Quiet Quitting

We were at the gym when my workout partner came to me very excited and told me of these videos she had watched about quiet quitting and I was like, ‘what’s that?’. She said, ‘go watch tiktok!’. I’m not on tiktok and I had no interest in joining this social media app (I still don’t!) but I had to pay attention to this one.

First of all, this is an aspect that has existed for a very long time, it is just now that someone has named it. It’s a term that has taken shape in 2022 following a video done by someone on tiktok on the subject. Basically, it refers to when employees do the bare minimum with regards to the performance of their duties and to do see or feel the need to go the extra mile to get the job done even if that’s what’s necessary. Someone has simply defined it as acting your wage. It is a form of disengagement that happens when employees are dissatisfied and as a result, they report to work, do their job and go home. Nothing more, nothing less. Generation Zers have popularized quiet quitting as it is believed that this is a generation that is not interested in breaking their back in order to please their employer.

◆ Data extracts ◆
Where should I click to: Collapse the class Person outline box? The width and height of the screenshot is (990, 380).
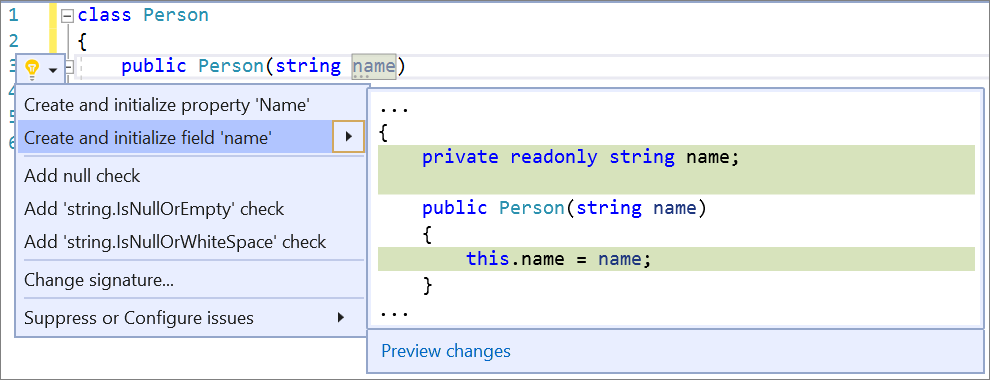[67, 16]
---
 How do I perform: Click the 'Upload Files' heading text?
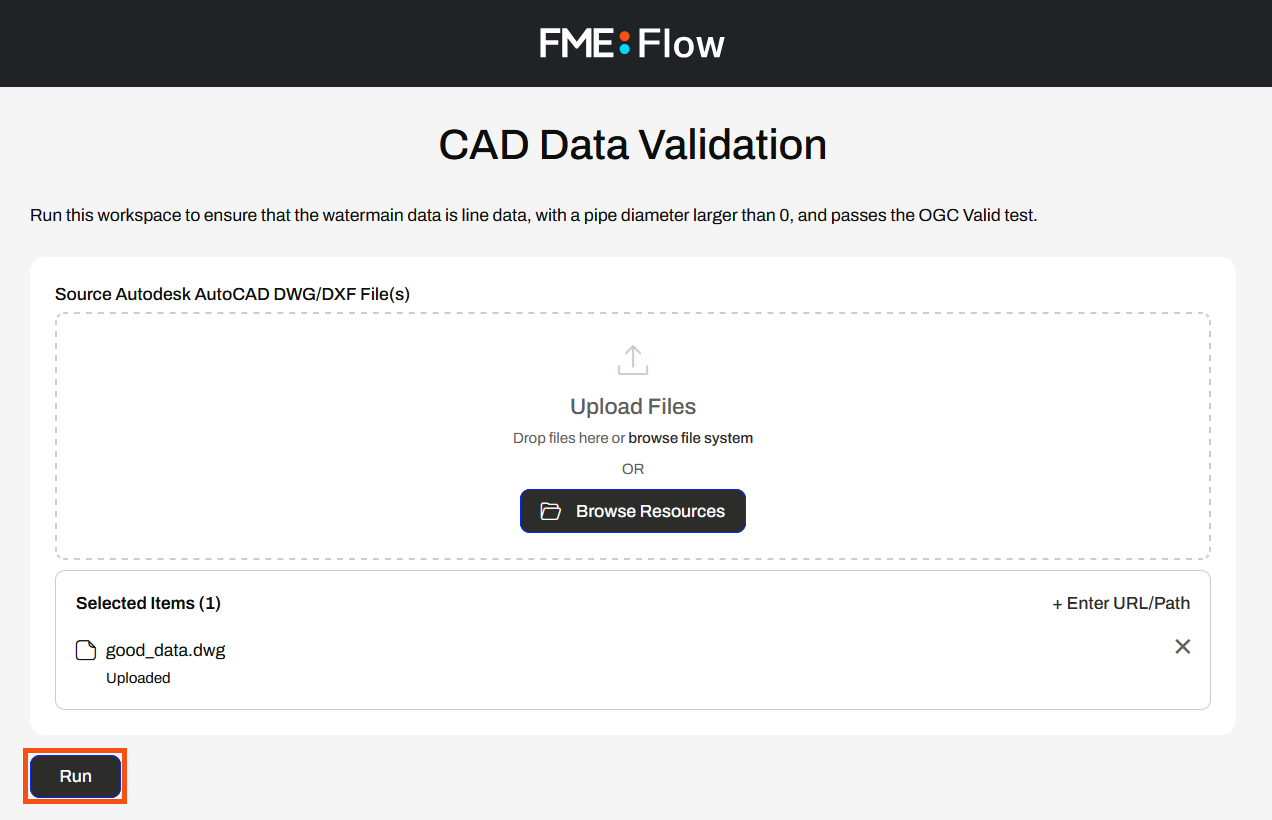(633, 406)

◆ About this task ◆
Print the part of the quiet quitting piece above between "We were at the" and "to this one.", inclusive.

◆ Response area ◆
We were at the gym when my workout partner came to me very excited and told me of these videos she had watched about quiet quitting and I was like, ‘what’s that?’. She said, ‘go watch tiktok!’. I’m not on tiktok and I had no interest in joining this social media app (I still don’t!) but I had to pay attention to this one.